= Gerlof Mees =

Dutch ichthyologist, ornithologist and museum curator

Gerlof Fokko Mees (16 June 1926 – 31 March 2013) was a Dutch ichthyologist, ornithologist and museum curator. During 1946 to 1949 he took part as a conscript in the military actions to reestablish rule in the Dutch East Indies. During that time he became interested in the avian family Zosteropidae, comprising the white-eyes.

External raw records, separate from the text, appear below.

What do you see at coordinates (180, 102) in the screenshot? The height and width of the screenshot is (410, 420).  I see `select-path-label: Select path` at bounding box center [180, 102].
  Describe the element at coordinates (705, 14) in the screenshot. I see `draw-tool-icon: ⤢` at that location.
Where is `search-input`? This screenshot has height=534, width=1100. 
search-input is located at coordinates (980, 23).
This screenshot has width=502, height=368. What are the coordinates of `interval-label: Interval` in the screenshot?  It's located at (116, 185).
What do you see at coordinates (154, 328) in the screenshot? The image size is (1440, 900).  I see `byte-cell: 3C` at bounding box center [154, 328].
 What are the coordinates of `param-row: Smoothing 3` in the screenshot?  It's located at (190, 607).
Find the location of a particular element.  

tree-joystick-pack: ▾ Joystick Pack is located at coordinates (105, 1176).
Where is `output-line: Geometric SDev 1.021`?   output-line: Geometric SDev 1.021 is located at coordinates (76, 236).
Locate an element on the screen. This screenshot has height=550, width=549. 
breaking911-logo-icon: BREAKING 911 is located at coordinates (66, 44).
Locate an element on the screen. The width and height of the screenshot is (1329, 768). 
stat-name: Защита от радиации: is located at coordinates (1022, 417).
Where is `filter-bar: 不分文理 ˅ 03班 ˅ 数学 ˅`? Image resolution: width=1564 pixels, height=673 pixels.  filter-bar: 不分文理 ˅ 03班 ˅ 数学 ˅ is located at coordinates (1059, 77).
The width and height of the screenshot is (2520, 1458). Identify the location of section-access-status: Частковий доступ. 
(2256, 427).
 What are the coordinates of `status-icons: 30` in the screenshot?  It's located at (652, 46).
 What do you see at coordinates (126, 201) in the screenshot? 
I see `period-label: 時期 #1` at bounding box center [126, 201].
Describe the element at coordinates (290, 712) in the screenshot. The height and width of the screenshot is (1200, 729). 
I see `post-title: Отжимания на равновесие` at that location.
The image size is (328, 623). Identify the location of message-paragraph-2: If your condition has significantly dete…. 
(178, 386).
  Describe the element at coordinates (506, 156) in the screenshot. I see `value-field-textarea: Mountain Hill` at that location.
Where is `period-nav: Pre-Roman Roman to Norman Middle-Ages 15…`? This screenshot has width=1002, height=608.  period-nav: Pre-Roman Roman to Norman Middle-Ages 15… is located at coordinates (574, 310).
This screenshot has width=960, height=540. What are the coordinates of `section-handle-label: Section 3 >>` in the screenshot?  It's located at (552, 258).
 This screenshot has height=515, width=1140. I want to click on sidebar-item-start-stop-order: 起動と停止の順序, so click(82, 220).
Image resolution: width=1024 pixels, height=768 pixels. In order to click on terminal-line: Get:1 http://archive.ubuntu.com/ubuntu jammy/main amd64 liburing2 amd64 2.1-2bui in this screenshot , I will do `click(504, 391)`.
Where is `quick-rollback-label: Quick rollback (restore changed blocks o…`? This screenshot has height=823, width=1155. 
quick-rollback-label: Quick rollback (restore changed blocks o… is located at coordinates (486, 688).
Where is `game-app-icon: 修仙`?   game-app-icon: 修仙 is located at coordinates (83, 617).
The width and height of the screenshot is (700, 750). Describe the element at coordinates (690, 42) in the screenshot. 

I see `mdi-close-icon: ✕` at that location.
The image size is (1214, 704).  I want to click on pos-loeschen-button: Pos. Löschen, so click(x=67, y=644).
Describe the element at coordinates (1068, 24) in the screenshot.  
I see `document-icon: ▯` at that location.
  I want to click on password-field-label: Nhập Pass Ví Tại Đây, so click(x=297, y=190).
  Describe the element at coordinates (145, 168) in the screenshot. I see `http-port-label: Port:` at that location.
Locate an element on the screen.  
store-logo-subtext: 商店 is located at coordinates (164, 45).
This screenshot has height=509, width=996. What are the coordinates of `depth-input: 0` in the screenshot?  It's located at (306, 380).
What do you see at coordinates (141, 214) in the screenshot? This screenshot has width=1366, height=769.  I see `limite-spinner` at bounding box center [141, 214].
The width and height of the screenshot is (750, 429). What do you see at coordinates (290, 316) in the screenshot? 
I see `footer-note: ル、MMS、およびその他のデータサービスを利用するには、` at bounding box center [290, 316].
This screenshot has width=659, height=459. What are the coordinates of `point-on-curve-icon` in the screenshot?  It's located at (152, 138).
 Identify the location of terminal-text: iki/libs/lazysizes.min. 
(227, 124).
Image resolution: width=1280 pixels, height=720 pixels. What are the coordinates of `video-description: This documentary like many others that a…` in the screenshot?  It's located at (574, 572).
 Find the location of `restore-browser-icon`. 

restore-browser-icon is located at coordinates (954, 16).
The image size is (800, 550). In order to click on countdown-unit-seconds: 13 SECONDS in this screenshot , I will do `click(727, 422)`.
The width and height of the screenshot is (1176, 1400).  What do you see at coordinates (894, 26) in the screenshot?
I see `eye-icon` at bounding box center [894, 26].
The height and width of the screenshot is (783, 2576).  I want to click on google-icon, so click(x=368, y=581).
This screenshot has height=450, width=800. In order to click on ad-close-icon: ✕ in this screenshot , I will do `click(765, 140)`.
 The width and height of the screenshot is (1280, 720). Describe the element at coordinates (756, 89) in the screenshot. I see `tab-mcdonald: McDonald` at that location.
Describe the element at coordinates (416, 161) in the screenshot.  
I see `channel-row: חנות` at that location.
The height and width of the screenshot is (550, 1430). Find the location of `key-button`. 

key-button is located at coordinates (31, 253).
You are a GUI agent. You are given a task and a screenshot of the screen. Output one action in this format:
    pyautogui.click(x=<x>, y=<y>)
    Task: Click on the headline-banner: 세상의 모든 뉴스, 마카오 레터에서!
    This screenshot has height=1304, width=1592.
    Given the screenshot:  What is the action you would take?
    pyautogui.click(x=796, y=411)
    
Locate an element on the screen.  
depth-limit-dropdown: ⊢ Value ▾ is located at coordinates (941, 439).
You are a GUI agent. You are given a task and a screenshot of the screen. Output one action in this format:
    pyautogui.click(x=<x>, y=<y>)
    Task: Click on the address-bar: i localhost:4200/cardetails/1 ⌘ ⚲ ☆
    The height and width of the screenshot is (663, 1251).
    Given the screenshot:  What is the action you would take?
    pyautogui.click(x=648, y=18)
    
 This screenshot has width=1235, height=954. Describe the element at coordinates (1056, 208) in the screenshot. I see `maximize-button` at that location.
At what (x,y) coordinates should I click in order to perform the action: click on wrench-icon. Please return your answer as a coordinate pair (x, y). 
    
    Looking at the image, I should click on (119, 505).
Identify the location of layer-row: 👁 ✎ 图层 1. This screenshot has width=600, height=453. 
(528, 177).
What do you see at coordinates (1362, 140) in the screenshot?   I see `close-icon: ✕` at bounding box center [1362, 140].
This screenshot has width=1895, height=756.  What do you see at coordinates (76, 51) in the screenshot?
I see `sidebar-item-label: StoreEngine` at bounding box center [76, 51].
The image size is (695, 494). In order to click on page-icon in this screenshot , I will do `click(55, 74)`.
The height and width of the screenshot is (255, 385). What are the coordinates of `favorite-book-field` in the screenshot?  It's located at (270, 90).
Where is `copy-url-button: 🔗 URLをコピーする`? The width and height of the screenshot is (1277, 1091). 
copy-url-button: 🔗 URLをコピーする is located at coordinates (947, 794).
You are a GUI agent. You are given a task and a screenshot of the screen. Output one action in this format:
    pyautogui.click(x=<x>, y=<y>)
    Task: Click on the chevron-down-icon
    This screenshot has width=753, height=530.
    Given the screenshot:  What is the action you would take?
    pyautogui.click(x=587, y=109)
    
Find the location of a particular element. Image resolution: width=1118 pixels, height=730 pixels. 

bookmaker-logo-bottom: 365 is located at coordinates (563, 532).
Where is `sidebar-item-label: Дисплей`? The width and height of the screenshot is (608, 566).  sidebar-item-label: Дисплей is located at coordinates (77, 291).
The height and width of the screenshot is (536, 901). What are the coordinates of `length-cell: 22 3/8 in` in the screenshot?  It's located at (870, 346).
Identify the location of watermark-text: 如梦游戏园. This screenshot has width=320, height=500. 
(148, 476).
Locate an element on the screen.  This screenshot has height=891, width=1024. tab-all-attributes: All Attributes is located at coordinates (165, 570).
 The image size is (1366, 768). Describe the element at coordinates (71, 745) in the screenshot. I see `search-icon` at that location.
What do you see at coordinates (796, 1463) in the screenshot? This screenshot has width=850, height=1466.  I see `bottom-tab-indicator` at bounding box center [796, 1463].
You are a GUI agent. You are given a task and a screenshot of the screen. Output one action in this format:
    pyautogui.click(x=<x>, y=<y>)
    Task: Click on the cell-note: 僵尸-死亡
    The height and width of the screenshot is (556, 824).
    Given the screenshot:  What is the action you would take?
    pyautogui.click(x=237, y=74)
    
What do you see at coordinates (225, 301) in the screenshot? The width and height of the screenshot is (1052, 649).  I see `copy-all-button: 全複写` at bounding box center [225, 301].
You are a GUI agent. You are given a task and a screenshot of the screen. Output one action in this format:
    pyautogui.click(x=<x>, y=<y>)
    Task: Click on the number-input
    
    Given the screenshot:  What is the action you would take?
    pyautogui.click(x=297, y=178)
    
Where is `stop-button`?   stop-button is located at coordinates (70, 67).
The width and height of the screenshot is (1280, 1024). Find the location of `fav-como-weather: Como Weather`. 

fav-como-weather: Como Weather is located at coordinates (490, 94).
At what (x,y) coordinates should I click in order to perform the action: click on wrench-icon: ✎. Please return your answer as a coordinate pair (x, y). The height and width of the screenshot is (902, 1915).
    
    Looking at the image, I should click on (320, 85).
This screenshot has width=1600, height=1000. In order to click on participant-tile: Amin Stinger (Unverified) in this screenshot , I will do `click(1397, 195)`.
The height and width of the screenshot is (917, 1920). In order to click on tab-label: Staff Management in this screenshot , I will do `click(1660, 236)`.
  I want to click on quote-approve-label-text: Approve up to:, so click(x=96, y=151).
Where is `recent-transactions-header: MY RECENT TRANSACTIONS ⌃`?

Mees was born at Bloemendaal in the Netherlands. He was introduced to natural history by his parents and was introduced to birds by his uncle Jan Verwey. He attended the University of Leiden where he studied biology, obtaining his doctorate in 1956 with a break in Java as part of the Dutch forces during the Indonesian war of independence. It was during his time in Java that he took a special interest in white-eyes (Zosterops) and also an introduction to George Junge. During 1953-54 he visited Trinidad and Tobago and collected bird specimens. He was an assistant at the department birds of the Rijksmuseum van Natuurlijke Historie in Leiden from May 1955 to June 1957. His doctoral thesis was on the Indo-Australian Zosteropidae. Thereafter he became Curator of Vertebrates at the Western Australian Museum from 1958 to 1963. While in Australia he met and married Veronica. The death of Junge led to his appointment back in the Netherlands as Curator of Birds at the Rijksmuseum in Leiden. He held the position until his retirement, after which he returned to Western Australia in 1991, and lived in Perth and Northcliffe. He died in Busselton, Western Australia.

He gave the first description of the unusual fish species, the salamander fish of Western Australia.

Mees's nightjar, the proposed name for the new species Caprimulgus meesi, is named for him.